SELASA , 11 DESEMBER 2018

Alwi Hamu: Hasil Penyewaan Gedung PWI untuk Organisasi

Reporter:

Editor:

Lukman

Senin , 18 September 2017 21:35
Alwi Hamu: Hasil Penyewaan Gedung PWI untuk Organisasi

Gedung PWI Sulsel

MAKASSAR, RAKYATSULSEL.COM – Polemik penyewaan gedung PWI yang berujung pada kasus hukum, membuat mantan Ketua PWI Cabang Sulsel, HM Alwi Hamu angkat bicara. Alwi meluruskan mengenai sejarah gedung tersebut, hingga kemudian disewakan untuk kepentingan organisasi.

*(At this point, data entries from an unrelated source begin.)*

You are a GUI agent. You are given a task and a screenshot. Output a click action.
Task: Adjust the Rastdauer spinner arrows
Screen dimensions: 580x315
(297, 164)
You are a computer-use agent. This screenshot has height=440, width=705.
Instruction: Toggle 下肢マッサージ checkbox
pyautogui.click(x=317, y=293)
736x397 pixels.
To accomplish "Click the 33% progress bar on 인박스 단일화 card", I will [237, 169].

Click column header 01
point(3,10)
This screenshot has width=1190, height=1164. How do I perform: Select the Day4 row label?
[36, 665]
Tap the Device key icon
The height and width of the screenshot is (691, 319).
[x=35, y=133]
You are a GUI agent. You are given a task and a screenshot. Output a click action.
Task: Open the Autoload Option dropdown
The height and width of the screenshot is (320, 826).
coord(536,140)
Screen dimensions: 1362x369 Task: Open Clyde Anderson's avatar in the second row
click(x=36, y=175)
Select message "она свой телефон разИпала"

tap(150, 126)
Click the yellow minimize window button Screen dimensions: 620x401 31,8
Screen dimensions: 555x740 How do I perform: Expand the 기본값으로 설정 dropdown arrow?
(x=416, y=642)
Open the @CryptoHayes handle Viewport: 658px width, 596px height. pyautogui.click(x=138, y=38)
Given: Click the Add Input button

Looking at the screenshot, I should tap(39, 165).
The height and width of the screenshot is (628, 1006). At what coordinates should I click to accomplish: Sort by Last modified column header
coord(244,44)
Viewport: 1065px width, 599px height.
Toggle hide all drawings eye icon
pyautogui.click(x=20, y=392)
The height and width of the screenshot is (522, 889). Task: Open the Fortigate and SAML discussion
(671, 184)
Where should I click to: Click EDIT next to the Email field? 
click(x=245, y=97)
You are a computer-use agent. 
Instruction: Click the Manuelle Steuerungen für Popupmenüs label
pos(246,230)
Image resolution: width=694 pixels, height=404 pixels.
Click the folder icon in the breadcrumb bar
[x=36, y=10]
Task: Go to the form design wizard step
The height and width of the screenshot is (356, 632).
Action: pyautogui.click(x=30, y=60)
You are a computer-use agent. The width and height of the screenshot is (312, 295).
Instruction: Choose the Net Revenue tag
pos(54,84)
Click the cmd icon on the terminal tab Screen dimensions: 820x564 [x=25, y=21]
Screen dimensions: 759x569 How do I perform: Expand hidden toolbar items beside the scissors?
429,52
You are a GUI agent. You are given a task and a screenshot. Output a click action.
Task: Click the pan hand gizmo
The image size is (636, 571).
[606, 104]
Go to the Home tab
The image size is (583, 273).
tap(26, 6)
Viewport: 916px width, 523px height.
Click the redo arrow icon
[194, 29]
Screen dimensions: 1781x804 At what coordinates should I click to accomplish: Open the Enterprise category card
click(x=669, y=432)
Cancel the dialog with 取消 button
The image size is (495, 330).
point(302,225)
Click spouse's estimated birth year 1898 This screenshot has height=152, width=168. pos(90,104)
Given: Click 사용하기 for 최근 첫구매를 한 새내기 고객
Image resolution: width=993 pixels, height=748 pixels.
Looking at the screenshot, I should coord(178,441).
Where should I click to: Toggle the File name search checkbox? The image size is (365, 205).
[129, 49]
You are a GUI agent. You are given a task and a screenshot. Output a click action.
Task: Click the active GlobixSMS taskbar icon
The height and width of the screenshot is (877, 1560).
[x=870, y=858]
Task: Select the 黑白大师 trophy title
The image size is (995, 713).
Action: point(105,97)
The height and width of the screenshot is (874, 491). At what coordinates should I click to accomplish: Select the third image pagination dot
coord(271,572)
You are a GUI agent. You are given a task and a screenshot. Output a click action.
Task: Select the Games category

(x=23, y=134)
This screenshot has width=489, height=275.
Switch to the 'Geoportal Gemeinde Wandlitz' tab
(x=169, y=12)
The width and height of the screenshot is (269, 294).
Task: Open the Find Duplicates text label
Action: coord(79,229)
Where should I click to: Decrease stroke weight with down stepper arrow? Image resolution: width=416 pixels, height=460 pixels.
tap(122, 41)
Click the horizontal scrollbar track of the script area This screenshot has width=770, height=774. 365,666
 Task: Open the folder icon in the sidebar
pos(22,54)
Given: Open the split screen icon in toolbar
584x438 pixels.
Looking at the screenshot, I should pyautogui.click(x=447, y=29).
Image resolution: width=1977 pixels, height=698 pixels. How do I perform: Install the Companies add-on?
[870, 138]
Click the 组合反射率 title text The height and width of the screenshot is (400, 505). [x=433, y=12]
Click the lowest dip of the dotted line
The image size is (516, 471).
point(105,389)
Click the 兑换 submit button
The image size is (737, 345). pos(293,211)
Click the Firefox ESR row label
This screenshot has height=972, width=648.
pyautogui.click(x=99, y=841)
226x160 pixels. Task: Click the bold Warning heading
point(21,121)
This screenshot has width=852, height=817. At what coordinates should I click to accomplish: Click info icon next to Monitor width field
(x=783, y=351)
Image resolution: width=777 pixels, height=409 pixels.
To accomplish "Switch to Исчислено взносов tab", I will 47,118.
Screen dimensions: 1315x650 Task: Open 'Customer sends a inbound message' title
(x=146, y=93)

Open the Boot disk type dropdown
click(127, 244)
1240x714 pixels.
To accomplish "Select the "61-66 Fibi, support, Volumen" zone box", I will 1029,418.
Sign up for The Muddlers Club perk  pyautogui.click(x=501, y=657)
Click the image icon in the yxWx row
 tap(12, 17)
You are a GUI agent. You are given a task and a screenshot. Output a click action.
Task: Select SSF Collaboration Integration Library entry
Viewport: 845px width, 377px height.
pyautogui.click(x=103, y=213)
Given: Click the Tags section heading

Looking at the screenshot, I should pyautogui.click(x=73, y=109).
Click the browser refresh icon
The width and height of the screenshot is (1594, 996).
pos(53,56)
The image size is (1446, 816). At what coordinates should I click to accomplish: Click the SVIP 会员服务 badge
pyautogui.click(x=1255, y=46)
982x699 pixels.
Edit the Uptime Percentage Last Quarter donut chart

Alwi saat dihubungi Senin, 18 September kemarin, sedang berada di Amerika Serikat. Dia mengatakan, gedung itu dulu diserahkan pada masa kepemimpinannya sebagai Ketua PWI. Dan itu masih ada bukti-buktinya.

Gedung di Jalan AP Pettarani itu merupakan hasil take over atau pengalihan dari Balai Wartawan (Gedung PWI sebelumnya) di Jalan Pasar Ikan.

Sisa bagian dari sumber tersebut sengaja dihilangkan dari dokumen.